In 2002, geologist Dr. Thomas Scott, formerly of the Florida Geological Survey (FGS), made a trip down to check it out a mine that he had only heard about. It was located in Okeechobee on Eddie and Debbie Rucks' 200-acre dairy ranch.
Although the mine was used for road-base material, rumor had it that there might be more than rocks and muck deep in the mine. It turns out there was. What Scott found was indeed more than road materials. While digging in the mine he discovered a deep vein, approximately 75 feet deep, filled with calcite-filled fossil clamshells, minerals and mammal fossils from animals such as: stodon, mammoth, sloth, giant tortoise and horse. He hit pay dirt, so to speak, from an archaeological standpoint.
"The deposit is actually a nearshore marine deposit that represents a former shoreline, " said Harley Means, assistant state geologist, Florida Geological Survey, Florida Department of Environmental Protection. Means explained that sand and fossil seashells found in the mine are thought to be several million years old.
From 2002 until 2005, Scott was allowed to dig for geologic purposes. After 2005, the Rucks' opened up the mine to others who wanted to dig, including collectors and the general public. Diggers actually dig atop a field covered with truckloads of material that is mined out on a regular basis. This makes the process doable and safer for the public to dig. The site was initially called "Ruck's Pit," and is now called, "Florida Drum Crystal Mine".
The crystals form inside of the clam shells by a long process. "The calcite is dissolved from the fossil sea shells by acidic groundwater and then transported downward where it then reprecipitates inside the shells of the clams (called quahogs) and occasionally other mollusks," explained Means. Means further explained that the calcite crystals actually form just below the water table in water that is supersaturated with calcite (calcium carbonate).
While the process of forming crystals may be lengthy, finding them isn't necessarily a fast or easy task either. For a daily fee of $45 per adult, those who want to come and dig and look for calcite-filled fossil clamshells can do so. However, the process is often laborious, as it requires the breaking of rocks to discover what's inside. To the untrained eye, the process is even more difficult as knowing exactly what rocks to crack open is more of a guess.
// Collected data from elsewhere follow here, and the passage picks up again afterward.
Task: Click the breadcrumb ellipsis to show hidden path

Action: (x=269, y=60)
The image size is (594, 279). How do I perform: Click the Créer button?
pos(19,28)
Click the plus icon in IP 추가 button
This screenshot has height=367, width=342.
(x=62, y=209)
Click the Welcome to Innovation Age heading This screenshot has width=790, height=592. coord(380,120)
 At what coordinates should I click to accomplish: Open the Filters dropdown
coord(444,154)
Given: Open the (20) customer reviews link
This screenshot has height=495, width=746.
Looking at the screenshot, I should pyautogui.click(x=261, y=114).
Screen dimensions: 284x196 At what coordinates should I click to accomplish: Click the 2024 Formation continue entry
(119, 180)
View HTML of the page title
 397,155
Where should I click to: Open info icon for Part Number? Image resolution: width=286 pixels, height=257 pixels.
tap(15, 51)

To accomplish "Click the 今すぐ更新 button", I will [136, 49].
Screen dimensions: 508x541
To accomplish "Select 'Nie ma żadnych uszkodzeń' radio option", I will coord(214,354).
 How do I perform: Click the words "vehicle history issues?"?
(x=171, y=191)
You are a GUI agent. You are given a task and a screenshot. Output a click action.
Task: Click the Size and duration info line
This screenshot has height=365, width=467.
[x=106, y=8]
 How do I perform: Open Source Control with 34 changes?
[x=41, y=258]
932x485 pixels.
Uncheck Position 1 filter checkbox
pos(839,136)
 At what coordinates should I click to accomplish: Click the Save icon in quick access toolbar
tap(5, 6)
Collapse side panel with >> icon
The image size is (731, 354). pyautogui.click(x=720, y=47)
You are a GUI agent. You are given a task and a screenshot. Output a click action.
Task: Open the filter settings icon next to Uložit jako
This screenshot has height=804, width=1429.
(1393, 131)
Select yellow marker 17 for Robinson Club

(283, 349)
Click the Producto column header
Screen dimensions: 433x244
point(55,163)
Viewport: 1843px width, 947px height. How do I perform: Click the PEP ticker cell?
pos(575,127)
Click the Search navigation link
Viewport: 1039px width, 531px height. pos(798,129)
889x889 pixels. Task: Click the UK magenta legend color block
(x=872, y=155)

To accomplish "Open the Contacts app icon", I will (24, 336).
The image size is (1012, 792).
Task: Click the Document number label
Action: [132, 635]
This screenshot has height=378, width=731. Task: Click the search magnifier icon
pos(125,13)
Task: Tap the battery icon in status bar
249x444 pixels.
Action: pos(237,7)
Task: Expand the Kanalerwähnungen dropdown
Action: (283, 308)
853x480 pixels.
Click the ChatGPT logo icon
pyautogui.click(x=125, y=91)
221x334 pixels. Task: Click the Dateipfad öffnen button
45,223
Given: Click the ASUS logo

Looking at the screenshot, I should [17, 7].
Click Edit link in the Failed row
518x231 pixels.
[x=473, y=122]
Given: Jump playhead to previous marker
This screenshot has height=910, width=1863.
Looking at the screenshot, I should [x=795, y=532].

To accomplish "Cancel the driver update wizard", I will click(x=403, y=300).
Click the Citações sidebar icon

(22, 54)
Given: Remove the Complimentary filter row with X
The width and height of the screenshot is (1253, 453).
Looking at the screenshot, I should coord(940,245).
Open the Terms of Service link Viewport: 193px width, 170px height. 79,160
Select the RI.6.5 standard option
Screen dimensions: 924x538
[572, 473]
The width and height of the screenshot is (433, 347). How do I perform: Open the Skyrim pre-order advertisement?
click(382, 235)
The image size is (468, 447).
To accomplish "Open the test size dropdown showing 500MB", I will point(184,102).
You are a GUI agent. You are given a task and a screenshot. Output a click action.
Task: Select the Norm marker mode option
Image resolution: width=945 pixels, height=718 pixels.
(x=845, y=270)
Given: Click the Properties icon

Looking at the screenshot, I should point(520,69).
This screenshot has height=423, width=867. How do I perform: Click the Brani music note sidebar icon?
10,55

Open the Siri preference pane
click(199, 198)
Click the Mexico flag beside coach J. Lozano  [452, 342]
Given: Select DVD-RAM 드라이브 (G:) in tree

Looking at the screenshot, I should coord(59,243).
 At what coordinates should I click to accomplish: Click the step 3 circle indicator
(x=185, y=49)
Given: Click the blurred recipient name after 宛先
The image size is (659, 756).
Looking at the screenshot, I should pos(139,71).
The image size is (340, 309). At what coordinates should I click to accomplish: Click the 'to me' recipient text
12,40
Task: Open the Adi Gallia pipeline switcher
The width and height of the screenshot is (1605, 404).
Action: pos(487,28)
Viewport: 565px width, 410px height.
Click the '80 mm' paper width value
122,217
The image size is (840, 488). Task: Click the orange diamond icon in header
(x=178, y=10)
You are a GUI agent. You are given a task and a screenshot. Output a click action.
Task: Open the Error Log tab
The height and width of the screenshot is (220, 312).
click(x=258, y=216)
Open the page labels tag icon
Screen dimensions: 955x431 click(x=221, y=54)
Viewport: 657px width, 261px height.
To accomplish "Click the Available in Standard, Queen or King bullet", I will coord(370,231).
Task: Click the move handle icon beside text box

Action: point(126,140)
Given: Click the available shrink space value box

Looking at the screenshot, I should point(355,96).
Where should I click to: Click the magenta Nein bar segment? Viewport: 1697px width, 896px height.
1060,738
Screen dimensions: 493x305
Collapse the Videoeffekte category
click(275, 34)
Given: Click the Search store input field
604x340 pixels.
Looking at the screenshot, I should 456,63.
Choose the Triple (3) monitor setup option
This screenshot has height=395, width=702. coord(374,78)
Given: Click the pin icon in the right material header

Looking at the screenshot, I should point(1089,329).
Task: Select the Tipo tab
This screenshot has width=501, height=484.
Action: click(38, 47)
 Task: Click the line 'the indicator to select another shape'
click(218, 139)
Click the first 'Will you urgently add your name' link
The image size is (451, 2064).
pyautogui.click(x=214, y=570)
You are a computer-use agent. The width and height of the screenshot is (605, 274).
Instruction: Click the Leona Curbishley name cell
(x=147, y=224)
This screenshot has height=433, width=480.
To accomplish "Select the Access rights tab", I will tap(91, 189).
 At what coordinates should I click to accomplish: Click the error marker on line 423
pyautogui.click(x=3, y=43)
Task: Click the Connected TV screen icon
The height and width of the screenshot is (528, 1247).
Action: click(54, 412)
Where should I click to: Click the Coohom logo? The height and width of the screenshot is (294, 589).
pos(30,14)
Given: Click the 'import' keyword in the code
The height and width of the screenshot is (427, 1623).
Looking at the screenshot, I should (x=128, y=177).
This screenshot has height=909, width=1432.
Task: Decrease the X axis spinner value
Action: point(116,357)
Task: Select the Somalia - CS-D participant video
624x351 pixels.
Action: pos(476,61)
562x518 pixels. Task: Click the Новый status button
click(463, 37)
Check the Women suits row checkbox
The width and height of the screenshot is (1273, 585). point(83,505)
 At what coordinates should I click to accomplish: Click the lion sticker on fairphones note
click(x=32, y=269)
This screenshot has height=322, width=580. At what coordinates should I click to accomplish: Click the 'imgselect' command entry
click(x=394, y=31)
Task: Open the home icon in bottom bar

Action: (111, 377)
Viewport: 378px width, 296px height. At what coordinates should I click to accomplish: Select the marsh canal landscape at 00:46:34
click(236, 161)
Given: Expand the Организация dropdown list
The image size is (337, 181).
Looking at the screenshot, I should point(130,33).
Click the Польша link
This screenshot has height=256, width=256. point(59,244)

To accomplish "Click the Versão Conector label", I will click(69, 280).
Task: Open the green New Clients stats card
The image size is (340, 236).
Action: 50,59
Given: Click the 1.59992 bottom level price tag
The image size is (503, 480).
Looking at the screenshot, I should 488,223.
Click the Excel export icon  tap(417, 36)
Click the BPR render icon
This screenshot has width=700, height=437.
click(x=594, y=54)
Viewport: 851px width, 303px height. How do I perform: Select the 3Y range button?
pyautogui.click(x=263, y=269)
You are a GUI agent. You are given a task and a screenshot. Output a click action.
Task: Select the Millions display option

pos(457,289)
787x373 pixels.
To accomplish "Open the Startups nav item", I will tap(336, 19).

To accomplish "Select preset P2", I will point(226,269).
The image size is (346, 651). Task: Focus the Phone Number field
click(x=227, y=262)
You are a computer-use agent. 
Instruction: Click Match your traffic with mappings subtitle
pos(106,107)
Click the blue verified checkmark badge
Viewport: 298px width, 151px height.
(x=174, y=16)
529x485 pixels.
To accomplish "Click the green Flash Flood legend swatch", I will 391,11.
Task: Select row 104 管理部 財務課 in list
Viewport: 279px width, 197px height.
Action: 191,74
Although some tools are supplied, such as chisels, hammers, and a water hose for washing the rocks, guests need to also bring a supply of items, such as: sturdy shoes, a hat, food, drinking water, a chair, small boxes, newspaper for wrapping specimens, a trash bag for dirty, wet clothes, and a 5-gallon bucket. Guests are allowed to fill one five-gallon bucket for each paid adult admission. Collectors often bring their own set of mining tools.
Diggers sometimes discover calcite-filled fossil clam shells that can be impressive in size. Some, such as Busycon specimens, can exceed six inches in diameter and contain calcite crystals more than one inch long. Most diggers find something worth taking home, while collectors often find even more. The Rucks' take their own finds and sell them at tradeshows in the United States and overseas.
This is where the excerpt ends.